Fraternal twins occur when two fetuses from two separate fertilized eggs share one uterus. They're distinct from identical twins, where twins, always of the same sex, share the uterus and have identical genetic material. It turns out that for fraternal twins of different sexes, sharing a uterus might mean that girls lose out long-term.

The new study was published in the Proceedings of the National Academy of Sciences, and focused on 13,800 twins, or every twin birth in Norway between 1967 and 1978. That included both identical and fraternal pairs. When the researchers tracked the twins through their lives, they found a distinct pattern.
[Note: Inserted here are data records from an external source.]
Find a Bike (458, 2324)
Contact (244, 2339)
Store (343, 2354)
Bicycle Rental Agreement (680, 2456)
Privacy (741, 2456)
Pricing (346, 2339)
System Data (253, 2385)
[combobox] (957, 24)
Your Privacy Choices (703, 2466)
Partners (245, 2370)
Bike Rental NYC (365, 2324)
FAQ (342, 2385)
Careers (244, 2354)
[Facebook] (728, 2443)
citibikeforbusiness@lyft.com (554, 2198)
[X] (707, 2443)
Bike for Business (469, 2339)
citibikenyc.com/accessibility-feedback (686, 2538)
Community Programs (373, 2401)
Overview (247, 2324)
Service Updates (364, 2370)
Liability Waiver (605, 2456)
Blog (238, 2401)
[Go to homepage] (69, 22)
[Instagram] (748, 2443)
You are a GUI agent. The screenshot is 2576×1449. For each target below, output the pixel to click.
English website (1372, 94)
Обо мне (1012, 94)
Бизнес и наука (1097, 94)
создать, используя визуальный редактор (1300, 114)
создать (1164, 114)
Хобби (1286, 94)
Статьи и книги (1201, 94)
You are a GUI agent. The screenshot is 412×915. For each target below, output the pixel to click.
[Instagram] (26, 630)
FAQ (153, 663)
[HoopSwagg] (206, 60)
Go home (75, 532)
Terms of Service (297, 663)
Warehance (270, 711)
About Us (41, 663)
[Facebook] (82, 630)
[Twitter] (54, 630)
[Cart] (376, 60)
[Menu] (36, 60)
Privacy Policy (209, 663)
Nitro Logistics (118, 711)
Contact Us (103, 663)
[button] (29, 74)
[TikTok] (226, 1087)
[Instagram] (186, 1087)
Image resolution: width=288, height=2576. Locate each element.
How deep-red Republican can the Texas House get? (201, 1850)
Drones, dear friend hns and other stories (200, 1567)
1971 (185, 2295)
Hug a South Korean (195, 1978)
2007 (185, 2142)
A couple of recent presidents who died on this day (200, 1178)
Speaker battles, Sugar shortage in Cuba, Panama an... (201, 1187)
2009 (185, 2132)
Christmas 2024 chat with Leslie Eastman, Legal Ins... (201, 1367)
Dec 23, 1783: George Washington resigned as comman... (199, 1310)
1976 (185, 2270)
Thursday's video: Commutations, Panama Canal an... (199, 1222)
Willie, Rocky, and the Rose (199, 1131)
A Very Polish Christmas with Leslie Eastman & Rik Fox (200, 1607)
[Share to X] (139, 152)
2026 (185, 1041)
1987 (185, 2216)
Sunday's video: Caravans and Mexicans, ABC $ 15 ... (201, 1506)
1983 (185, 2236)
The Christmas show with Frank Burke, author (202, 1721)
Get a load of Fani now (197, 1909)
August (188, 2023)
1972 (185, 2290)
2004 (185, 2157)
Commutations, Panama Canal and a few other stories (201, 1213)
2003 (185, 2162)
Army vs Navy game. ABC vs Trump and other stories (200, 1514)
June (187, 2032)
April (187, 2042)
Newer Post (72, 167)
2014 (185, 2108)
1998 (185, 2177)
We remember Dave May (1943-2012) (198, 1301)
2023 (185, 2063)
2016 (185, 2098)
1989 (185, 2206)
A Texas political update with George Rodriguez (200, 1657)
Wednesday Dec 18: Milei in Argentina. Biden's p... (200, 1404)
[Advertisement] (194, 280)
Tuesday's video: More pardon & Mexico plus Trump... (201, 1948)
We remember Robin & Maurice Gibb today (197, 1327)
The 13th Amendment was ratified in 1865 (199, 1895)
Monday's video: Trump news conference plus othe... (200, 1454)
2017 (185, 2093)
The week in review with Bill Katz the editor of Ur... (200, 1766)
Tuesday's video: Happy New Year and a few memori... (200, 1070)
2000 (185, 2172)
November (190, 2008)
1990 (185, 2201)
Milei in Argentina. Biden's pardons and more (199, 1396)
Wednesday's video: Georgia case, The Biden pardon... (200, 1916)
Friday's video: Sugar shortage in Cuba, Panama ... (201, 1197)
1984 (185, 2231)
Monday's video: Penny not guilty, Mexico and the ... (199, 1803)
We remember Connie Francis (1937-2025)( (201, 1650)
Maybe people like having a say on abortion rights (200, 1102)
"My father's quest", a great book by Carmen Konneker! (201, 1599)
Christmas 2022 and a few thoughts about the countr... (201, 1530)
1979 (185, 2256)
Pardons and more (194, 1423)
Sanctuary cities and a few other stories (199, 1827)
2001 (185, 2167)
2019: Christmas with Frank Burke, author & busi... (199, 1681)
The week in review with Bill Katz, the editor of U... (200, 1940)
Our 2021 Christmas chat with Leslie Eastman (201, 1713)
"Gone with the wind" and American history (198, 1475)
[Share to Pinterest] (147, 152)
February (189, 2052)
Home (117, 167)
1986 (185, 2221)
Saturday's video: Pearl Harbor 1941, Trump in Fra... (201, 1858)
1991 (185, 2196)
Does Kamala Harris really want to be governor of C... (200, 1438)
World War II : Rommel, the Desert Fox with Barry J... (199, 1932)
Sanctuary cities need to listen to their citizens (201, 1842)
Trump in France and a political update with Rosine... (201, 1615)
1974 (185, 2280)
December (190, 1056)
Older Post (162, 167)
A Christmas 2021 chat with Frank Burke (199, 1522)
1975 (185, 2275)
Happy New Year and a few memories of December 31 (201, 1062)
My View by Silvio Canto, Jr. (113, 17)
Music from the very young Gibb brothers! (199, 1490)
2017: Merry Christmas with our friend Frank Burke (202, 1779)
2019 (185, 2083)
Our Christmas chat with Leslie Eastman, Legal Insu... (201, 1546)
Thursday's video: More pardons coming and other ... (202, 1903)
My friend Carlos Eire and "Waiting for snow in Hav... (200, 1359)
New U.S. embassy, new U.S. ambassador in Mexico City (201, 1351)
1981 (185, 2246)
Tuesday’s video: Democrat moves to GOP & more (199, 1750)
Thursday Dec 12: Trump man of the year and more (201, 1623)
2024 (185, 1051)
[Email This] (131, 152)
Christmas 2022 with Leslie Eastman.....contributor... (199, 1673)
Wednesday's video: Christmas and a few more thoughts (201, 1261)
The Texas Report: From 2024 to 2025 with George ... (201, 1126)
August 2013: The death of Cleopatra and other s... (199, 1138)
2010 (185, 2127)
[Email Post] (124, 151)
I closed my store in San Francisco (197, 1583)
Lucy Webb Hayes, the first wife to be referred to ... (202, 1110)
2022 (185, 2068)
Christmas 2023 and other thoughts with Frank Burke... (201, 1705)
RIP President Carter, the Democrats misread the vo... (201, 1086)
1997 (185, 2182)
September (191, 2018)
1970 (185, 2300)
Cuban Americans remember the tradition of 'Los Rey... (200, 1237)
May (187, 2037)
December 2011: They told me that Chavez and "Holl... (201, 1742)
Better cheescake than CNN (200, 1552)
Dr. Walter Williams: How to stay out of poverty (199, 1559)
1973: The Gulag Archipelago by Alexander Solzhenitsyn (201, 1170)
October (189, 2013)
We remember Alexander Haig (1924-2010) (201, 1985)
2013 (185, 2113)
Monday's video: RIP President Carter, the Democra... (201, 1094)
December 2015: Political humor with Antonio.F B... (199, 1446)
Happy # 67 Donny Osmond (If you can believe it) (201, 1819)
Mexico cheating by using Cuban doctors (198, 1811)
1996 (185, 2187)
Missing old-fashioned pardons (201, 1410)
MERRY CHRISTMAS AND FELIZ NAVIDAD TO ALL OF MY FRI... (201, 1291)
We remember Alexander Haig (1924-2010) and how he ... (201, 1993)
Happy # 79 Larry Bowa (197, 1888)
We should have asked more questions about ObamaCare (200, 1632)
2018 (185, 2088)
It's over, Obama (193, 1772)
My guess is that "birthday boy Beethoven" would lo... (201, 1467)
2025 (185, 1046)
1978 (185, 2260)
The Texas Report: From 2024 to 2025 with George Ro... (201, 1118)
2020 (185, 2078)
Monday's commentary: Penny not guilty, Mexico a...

If a girl had shared a uterus with a brother co-twin, they had a higher likelihood of losing out on a host of different experiences, like having kids, going to college, and earning well over their lifetimes.

"Females exposed in utero to a male co-twin have a decreased probability of graduating from high school (15.2 percent), completing college (3.9 percent), and being married (11.7 percent), and have lower fertility (5.8 percent) and life-cycle earnings (8.6 percent)," compared to women who shared a uterus with a female twin, the scientists wrote. The study didn't look at women who weren't twins, so we don't know how fraternal twins fare compared to them.


The scientists behind the study think these outcomes have something to do with testosterone exposure in the uterus in fraternal twins. "Typically, about [eight to nine weeks] into gestation, a male fetus begins to produce massive amounts of testosterone," Michael Price, writing for Science, explained in response to the findings. "In male-female twins, though, small amounts of the male fetus’s testosterone can seep into the female twin’s separate amniotic sac." That testosterone exposure, according to the scientists, might explain why women with twin brothers could see long-term differences in how their lives turn out.

The study authors offered further proof of this through another bit of analysis: They looked at the 583 Norwegian women in the study whose male twins died before the age of one, and the 239 women whose male twins passed away in the first month after birth. If the effects of their study had to do with being raised with a male sibling, not sharing a uterus with one, these women shouldn't have shown any change — but their outcomes were exactly the same as women who had grown up with twin brothers. Men, meanwhile, showed no effects from having a female or male twins.


The researchers think that female fraternal twins are caught in a unique double bind. "Women exposed to testosterone have some of the educational challenges more frequently associated with men,” lead study author and economist David Figlio told The New York Times. “However, to the extent to which labor market discrimination exists in society, they don’t have the discriminatory benefits that men enjoy.”

If you're a fraternal twin, though, you should know that the study only looked at Norwegian people in a very specific cultural context, and the percentages in the study weren't huge. Fraternal female twins are only less likely to experience these things, not completely blocked from them. We also don't know precisely what happens in the uterus to create these outcomes.

Fraternal twins are becoming more common in Western countries; between 1980 and 2011, the U.S. saw a 76 percent spike in fraternal births, in part because using in vitro fertilization (IVF) carries a higher likelihood of having twins. It's not clear what happens to fraternal twins in the uterus to create these outcomes. It could be testosterone, or some other process we don't yet understand. If you have a fraternal twin brother, they may have affected your life since before birth — though it's too soon to say exactly how that might be.